Exercise description: The records below are to be reproduced exactly, with every picture left out.

^^^^^^^^^^^^^^^^

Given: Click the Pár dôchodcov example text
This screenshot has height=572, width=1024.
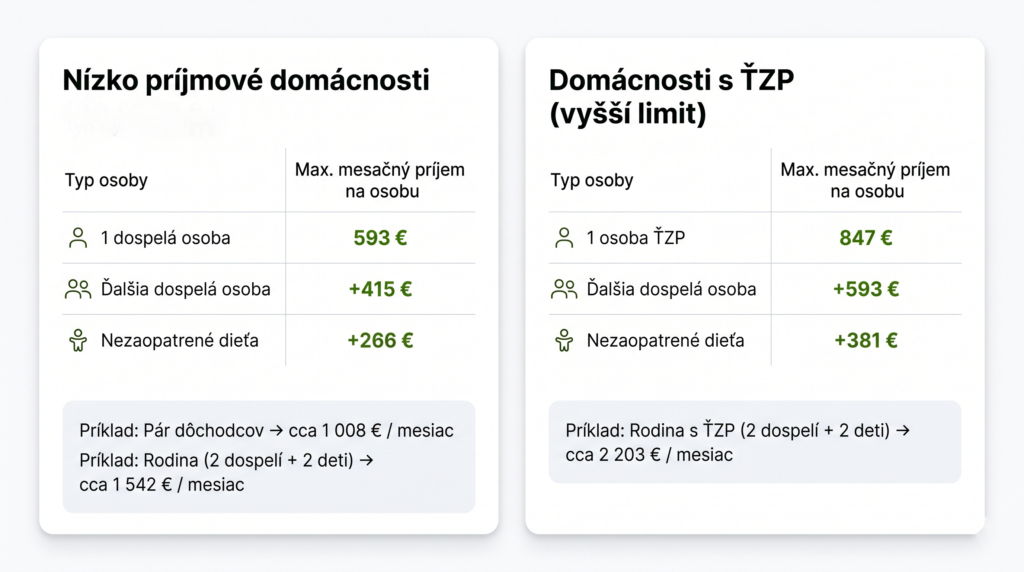Looking at the screenshot, I should coord(266,431).
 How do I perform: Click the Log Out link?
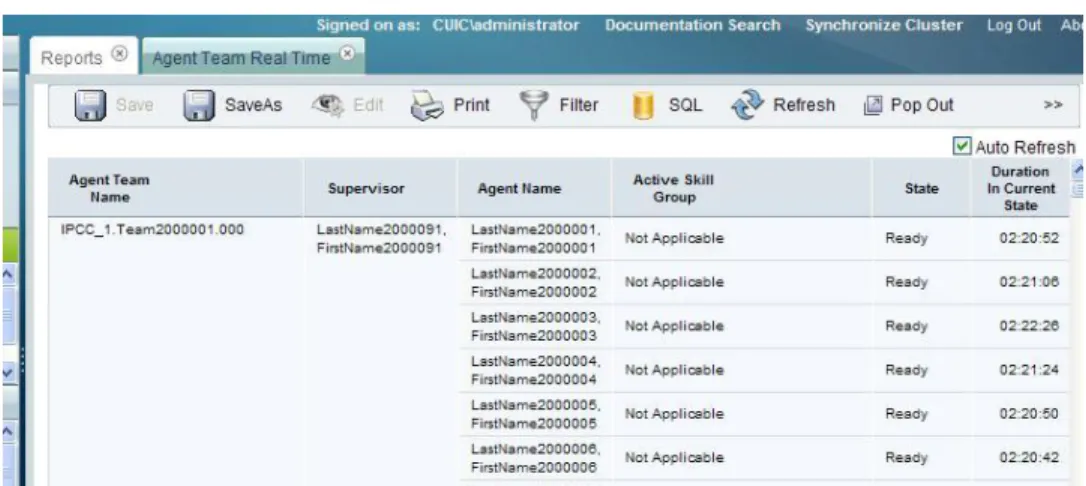point(1014,26)
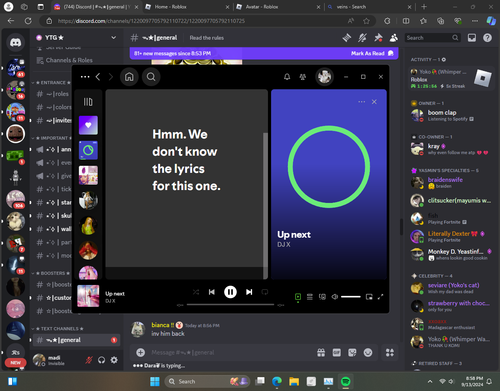Click Mark As Read button
Image resolution: width=500 pixels, height=391 pixels.
367,53
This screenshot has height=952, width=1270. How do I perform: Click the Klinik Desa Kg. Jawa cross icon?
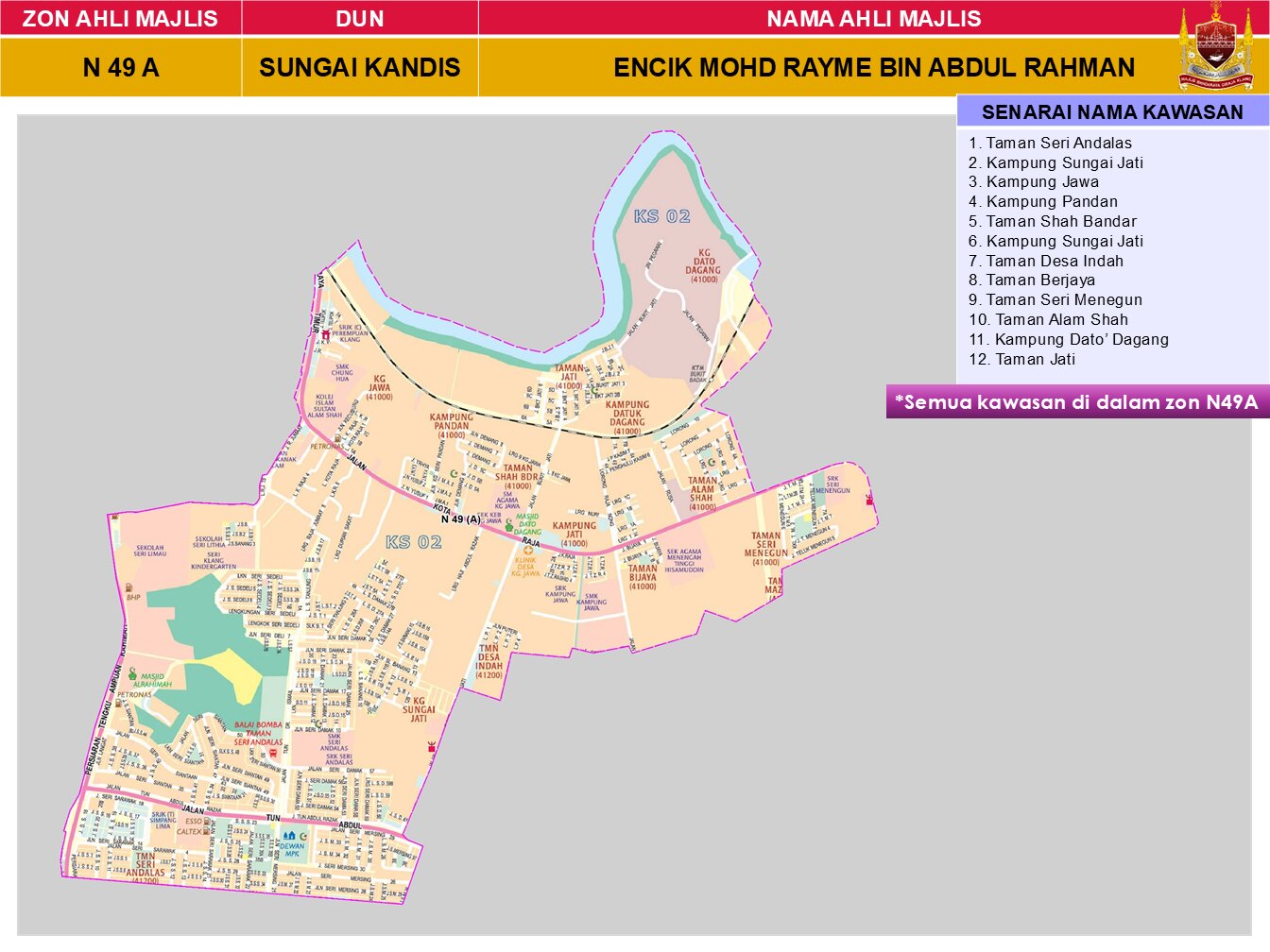(528, 550)
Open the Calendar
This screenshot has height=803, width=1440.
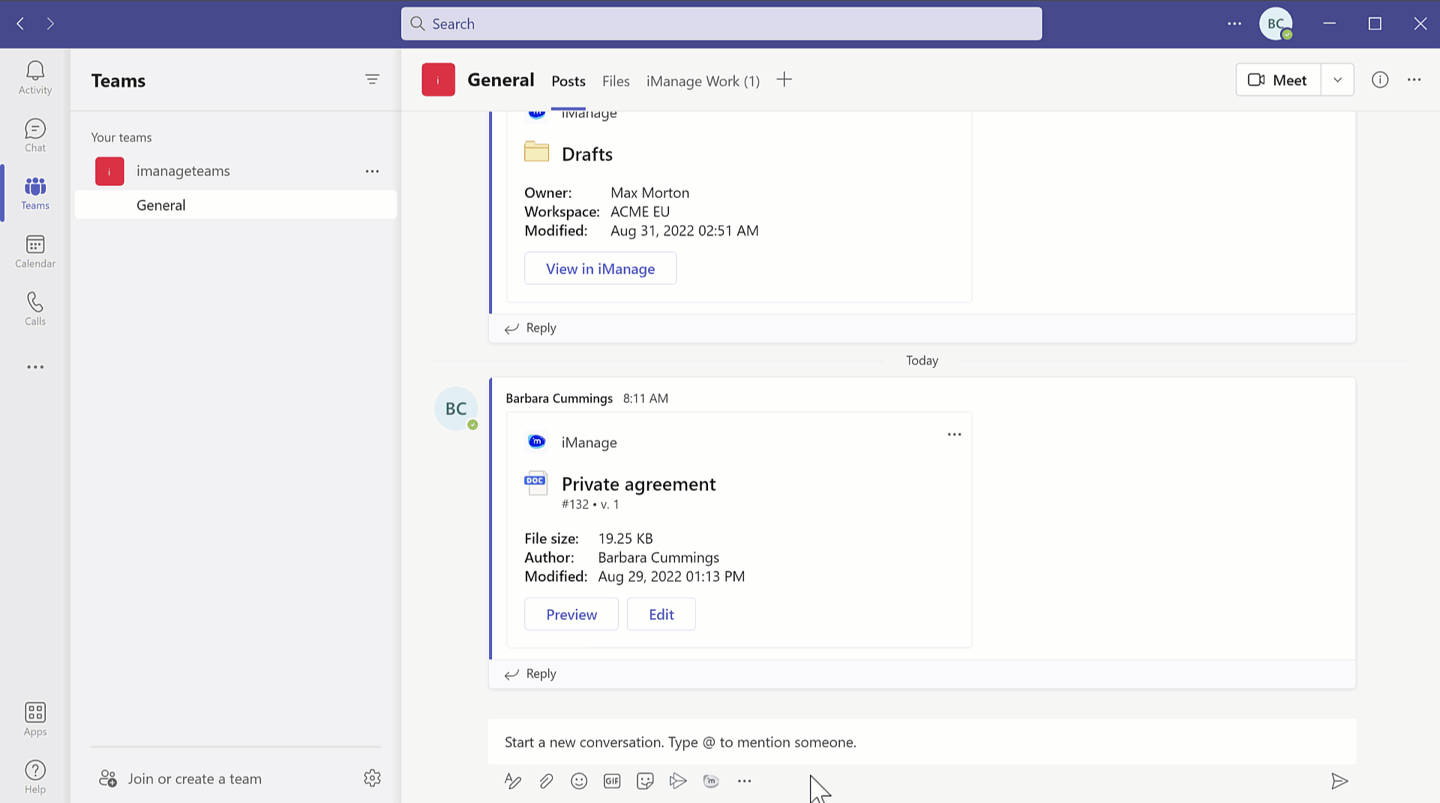coord(34,250)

^^^^^^^^^^^^^^^^

Written answer:
Given: Click the Pár dôchodcov example text
This screenshot has height=572, width=1024.
Looking at the screenshot, I should coord(266,431).
 How do I perform: Click the Log Out link?
point(1014,26)
Click Mark As Read button
Image resolution: width=500 pixels, height=391 pixels.
367,53
This screenshot has height=952, width=1270. How do I perform: Click the Klinik Desa Kg. Jawa cross icon?
(528, 550)
Open the Calendar
This screenshot has height=803, width=1440.
coord(34,250)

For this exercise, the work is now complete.